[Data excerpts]
----------------------------------------

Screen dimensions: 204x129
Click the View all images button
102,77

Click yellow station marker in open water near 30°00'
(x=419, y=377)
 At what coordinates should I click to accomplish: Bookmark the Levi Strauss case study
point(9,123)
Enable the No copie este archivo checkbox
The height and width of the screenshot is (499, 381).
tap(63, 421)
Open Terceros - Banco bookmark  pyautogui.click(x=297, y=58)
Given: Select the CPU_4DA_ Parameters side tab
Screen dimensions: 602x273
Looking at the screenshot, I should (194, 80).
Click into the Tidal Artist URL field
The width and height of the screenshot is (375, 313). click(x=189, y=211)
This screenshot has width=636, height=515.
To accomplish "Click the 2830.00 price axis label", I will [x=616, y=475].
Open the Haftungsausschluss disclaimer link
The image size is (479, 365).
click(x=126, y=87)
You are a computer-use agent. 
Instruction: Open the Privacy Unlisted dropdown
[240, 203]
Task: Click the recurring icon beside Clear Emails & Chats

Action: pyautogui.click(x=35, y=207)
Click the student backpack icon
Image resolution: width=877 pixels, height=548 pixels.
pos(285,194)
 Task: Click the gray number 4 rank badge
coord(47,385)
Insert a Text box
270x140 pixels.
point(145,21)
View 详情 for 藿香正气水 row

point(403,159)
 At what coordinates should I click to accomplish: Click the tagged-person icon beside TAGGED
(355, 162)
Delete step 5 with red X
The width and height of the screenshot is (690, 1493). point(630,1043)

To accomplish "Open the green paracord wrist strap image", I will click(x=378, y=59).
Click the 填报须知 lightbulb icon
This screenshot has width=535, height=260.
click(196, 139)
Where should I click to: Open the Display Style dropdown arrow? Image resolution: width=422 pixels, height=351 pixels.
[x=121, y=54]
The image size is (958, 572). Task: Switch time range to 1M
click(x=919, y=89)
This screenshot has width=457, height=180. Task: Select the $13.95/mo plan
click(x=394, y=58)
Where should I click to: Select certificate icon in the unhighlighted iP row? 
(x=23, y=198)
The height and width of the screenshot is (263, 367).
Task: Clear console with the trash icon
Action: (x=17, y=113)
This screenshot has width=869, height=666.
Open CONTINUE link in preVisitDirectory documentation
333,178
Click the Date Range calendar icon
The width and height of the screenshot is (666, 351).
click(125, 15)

----------------------------------------

WHAT TO WORK ON:
Once you have read the records, repeat them all exactly.

RESULT:
Screen dimensions: 204x129
Click the View all images button
102,77

Click yellow station marker in open water near 30°00'
(x=419, y=377)
 At what coordinates should I click to accomplish: Bookmark the Levi Strauss case study
point(9,123)
Enable the No copie este archivo checkbox
The height and width of the screenshot is (499, 381).
tap(63, 421)
Open Terceros - Banco bookmark  pyautogui.click(x=297, y=58)
Given: Select the CPU_4DA_ Parameters side tab
Screen dimensions: 602x273
Looking at the screenshot, I should (194, 80).
Click into the Tidal Artist URL field
The width and height of the screenshot is (375, 313). click(x=189, y=211)
This screenshot has width=636, height=515.
To accomplish "Click the 2830.00 price axis label", I will [x=616, y=475].
Open the Haftungsausschluss disclaimer link
The image size is (479, 365).
click(x=126, y=87)
You are a computer-use agent. 
Instruction: Open the Privacy Unlisted dropdown
[240, 203]
Task: Click the recurring icon beside Clear Emails & Chats

Action: pyautogui.click(x=35, y=207)
Click the student backpack icon
Image resolution: width=877 pixels, height=548 pixels.
pos(285,194)
 Task: Click the gray number 4 rank badge
coord(47,385)
Insert a Text box
270x140 pixels.
point(145,21)
View 详情 for 藿香正气水 row

point(403,159)
 At what coordinates should I click to accomplish: Click the tagged-person icon beside TAGGED
(355, 162)
Delete step 5 with red X
The width and height of the screenshot is (690, 1493). point(630,1043)

To accomplish "Open the green paracord wrist strap image", I will click(x=378, y=59).
Click the 填报须知 lightbulb icon
This screenshot has width=535, height=260.
click(196, 139)
Where should I click to: Open the Display Style dropdown arrow? Image resolution: width=422 pixels, height=351 pixels.
[x=121, y=54]
The image size is (958, 572). Task: Switch time range to 1M
click(x=919, y=89)
This screenshot has width=457, height=180. Task: Select the $13.95/mo plan
click(x=394, y=58)
Where should I click to: Select certificate icon in the unhighlighted iP row? 
(x=23, y=198)
The height and width of the screenshot is (263, 367).
Task: Clear console with the trash icon
Action: (x=17, y=113)
This screenshot has width=869, height=666.
Open CONTINUE link in preVisitDirectory documentation
333,178
Click the Date Range calendar icon
The width and height of the screenshot is (666, 351).
click(125, 15)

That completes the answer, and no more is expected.